Alexander Pope

Alexander Pope, poet and landscape designer was born in London on the 21st May 1688. Early on he was educated by relatives although he also attended subsequent Catholic schools. During the late-seveenteenth century, and Queen Anne's Protestant England, Pope pushed his Catholic background into the shadows. By 1700, the Pope family had moved to Benfield, Windsor Forest, from Hammersmith and this is where Pope's self-education began. There he embarked on a career as a poet and satirist by learning foreign languages as well as reading English literature.

By 1711, Pope's poetic career was well launched and he had amassed an influential network of friends including John Gay, Jonathon Swift and John Abuthnot, all Tory writers, as well as the Whigs, Joseph Addison (whose relationship with Pope later soured) and Richard Steele. Pope's health, however, was of some concern at this time. From the age of about fifteen, Pope had suffered from Pott's disease, or tuberculosis of the bone, which would affect him later in life by inhibiting his growth, causing fevers, the inflammation of the eye, as well as problems with his heart and lungs.

★ ★ ★ ★ ★ ★ ★

▶ [What this task involves] In the text on Alexander Pope, from about what age did Pope suffer from Pott's disease?

▶ [Data excerpt]
★ ★ ★ ★ ★ ★ ★

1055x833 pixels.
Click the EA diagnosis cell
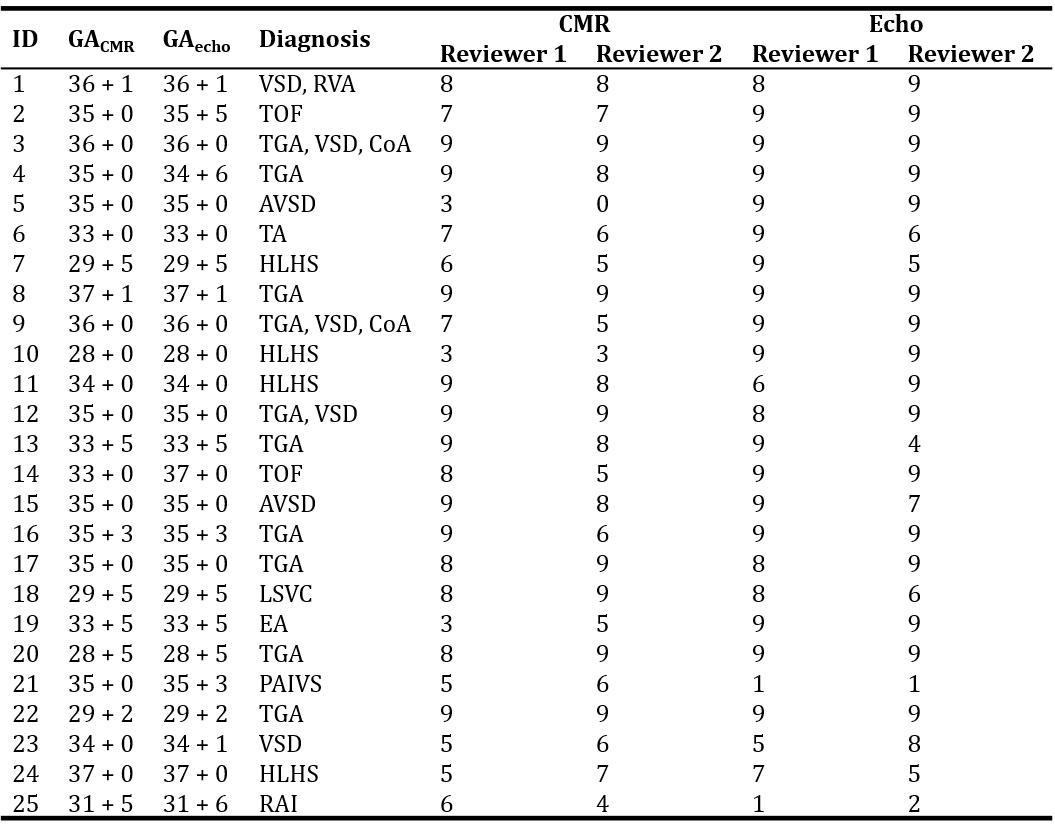click(x=273, y=624)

★ ★ ★ ★ ★ ★ ★

▶ [Result] From the age of about fifteen.